### [Exercise brief]
Only the closing stretch of the material is wanted: the line containing "The height and width of the screenshot is (819, 1456)." and every line after it, transcribed exactly.

### [Given information]
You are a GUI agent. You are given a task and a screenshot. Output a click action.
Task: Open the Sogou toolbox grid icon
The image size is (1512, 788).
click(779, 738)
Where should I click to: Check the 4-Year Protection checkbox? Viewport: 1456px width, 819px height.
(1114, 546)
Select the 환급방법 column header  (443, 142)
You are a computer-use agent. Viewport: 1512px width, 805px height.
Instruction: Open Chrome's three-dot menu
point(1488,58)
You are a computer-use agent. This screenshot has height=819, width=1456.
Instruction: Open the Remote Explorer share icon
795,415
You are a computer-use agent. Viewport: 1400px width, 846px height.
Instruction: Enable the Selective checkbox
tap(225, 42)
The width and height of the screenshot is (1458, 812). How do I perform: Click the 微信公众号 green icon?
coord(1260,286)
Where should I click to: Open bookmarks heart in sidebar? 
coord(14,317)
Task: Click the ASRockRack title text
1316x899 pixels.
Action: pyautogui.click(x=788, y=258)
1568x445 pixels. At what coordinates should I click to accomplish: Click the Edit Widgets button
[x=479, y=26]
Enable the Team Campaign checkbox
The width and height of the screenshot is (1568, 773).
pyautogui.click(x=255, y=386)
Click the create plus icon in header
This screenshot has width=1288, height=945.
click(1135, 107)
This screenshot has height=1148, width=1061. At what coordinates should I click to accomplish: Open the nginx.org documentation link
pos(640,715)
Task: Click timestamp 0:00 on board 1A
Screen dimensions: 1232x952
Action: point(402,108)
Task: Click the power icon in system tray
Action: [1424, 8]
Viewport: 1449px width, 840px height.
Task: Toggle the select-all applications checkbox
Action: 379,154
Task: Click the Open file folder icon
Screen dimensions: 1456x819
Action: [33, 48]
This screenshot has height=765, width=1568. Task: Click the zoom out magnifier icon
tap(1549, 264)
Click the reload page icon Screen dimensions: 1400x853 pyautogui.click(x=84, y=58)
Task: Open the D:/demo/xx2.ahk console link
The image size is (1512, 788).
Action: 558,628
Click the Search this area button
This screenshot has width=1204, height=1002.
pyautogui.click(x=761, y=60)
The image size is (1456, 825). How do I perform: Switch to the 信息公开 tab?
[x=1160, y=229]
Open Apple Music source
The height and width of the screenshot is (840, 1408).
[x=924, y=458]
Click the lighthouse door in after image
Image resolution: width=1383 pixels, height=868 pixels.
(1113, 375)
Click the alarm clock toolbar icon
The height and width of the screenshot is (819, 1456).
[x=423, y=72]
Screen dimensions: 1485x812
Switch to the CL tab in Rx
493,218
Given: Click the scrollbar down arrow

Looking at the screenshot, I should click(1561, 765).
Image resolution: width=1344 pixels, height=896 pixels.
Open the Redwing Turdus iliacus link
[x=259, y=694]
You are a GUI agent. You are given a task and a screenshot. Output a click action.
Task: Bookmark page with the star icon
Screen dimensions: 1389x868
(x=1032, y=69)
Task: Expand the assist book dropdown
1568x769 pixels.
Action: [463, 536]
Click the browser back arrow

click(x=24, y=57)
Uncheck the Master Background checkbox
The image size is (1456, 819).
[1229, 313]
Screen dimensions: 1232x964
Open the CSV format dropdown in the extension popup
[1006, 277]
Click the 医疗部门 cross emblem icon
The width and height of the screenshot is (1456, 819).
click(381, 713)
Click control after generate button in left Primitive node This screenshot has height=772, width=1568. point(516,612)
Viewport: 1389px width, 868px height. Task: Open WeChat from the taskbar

### [Solution for this exercise]
The height and width of the screenshot is (819, 1456).
[x=423, y=72]
Screen dimensions: 1485x812
Switch to the CL tab in Rx
493,218
Given: Click the scrollbar down arrow

Looking at the screenshot, I should click(1561, 765).
Image resolution: width=1344 pixels, height=896 pixels.
Open the Redwing Turdus iliacus link
[x=259, y=694]
You are a GUI agent. You are given a task and a screenshot. Output a click action.
Task: Bookmark page with the star icon
Screen dimensions: 1389x868
(x=1032, y=69)
Task: Expand the assist book dropdown
1568x769 pixels.
Action: [463, 536]
Click the browser back arrow

click(x=24, y=57)
Uncheck the Master Background checkbox
The image size is (1456, 819).
[1229, 313]
Screen dimensions: 1232x964
Open the CSV format dropdown in the extension popup
[1006, 277]
Click the 医疗部门 cross emblem icon
The width and height of the screenshot is (1456, 819).
click(381, 713)
Click control after generate button in left Primitive node This screenshot has height=772, width=1568. point(516,612)
Viewport: 1389px width, 868px height. Task: Open WeChat from the taskbar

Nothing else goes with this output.